5.6 Confidentiality. Subject to the exclusions set forth below, each member of the IRC agrees to keep confidential any and all Confidential Information provided to him or her by the Manager or an investment fund managed by the Manager and to use such information only for performing his or her duties hereunder. The member shall only provide such Confidential Information to any of his or her advisors who need to know such information in order to assist the members in their deliberations on conflict of interest matters or relating to compliance with this Charter, NI 81-107 and other securities legislation, and shall advise such advisors of the confidentiality obligation in respect of the Confidential Information. The member shall take all reasonable steps to prevent the unauthorized use of the Confidential Information.
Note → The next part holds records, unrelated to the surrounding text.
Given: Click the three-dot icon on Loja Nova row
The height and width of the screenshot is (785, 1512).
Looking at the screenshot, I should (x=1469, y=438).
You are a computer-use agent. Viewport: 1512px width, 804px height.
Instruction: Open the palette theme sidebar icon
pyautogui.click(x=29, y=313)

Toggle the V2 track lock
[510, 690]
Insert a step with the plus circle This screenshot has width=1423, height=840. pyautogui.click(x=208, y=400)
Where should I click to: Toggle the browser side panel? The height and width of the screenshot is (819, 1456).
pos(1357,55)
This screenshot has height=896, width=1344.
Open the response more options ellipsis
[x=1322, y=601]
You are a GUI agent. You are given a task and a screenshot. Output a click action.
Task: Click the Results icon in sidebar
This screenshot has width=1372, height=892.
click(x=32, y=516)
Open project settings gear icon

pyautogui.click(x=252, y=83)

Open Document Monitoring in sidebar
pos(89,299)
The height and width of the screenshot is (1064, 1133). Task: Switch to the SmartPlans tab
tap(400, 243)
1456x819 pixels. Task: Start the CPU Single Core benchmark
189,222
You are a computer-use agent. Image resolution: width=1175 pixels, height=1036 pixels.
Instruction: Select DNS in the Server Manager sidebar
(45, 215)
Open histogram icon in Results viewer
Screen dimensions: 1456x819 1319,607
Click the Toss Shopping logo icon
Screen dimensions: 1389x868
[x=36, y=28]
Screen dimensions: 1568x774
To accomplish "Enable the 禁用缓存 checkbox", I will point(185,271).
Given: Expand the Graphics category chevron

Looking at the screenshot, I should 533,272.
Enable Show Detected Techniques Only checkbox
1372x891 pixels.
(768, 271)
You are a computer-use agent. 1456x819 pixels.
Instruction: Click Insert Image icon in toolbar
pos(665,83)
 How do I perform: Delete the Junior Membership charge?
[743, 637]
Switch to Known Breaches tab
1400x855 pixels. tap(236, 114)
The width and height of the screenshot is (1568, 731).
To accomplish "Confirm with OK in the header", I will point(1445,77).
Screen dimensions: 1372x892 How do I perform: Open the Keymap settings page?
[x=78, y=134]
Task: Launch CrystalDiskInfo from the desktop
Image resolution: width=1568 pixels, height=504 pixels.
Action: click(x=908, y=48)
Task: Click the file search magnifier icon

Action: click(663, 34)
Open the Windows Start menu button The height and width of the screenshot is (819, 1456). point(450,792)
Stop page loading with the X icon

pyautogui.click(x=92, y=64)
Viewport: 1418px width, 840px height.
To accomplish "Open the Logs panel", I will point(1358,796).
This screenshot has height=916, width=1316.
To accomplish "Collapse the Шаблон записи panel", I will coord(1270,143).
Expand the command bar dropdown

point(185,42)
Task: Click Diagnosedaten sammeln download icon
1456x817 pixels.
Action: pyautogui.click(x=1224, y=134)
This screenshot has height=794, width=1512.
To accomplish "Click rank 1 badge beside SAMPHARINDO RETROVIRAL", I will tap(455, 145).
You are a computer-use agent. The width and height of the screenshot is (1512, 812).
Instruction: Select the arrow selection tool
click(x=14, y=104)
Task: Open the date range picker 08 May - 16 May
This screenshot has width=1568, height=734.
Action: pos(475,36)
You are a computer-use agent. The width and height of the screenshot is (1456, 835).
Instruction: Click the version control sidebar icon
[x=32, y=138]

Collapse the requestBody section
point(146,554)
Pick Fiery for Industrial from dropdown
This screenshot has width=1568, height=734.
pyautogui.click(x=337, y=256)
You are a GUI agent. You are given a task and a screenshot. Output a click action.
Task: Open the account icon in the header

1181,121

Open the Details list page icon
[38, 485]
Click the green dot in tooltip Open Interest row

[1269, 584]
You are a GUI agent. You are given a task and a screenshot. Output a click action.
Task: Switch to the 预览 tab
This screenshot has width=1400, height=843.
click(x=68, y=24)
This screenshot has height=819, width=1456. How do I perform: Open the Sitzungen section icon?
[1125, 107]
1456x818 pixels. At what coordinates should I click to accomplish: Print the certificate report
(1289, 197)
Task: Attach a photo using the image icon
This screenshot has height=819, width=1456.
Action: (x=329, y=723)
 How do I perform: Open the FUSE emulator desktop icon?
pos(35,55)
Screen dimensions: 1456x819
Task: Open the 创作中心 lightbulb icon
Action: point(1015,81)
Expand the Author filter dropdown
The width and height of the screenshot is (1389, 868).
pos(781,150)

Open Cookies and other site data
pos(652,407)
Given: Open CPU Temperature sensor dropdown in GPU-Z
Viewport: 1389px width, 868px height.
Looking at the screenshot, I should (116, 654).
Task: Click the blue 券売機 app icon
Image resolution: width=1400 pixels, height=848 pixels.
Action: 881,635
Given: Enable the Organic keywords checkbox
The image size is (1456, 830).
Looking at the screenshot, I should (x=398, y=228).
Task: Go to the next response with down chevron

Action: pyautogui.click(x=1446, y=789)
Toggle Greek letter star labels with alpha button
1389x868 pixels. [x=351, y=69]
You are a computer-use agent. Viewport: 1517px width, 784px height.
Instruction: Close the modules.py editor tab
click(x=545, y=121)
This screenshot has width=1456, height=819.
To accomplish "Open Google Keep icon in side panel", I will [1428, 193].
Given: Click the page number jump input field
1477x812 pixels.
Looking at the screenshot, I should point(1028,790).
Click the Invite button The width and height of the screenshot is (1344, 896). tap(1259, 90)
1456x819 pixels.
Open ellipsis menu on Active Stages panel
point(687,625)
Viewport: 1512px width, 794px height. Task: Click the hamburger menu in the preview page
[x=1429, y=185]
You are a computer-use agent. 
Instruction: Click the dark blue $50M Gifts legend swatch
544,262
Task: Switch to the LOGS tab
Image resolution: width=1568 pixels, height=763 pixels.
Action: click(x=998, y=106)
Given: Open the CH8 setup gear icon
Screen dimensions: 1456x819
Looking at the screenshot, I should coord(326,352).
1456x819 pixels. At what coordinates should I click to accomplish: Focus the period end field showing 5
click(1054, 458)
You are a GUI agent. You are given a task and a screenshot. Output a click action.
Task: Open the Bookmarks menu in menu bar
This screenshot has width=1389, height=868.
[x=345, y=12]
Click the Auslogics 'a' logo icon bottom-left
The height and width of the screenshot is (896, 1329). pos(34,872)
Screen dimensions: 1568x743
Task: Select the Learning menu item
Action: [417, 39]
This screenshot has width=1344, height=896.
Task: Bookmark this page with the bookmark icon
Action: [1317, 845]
The member shall not make available in any manner to any other person or the public all or any portion of the Confidential Information.
The members of the IRC shall not be subject to any confidentiality obligation in respect of any Confidential Information that is or was (i) information in the public domain; (ii) disclosed to the member by a third person not subject to a confidentiality obligation to the Manager or a fund managed by the Manager; (iii) approved by the Manager for disclosure to another person or the public; or (iv) required by law, including pursuant to NI 81-107, to be disclosed by the member, provided prior written notice of such proposed disclosure is given to the Manager.
Each member agrees that the Manager shall have the right to equitable or injunctive relief to prevent any unauthorized disclosure of any Confidential information, in addition to any other remedies available to it at law.
“Confidential Information” means any non-public, proprietary and confidential information related to the Manager or any of the investment funds managed by the Manager or any affiliate of the Manager and whether such information is provided orally, in writing or electronically, and whether the Confidential Information constitutes all or part of any document.
5.7 Terms used in this Charter that are defined in NI 81-107 or NI 81-102 shall have the same meaning in this Charter as they have in those instruments.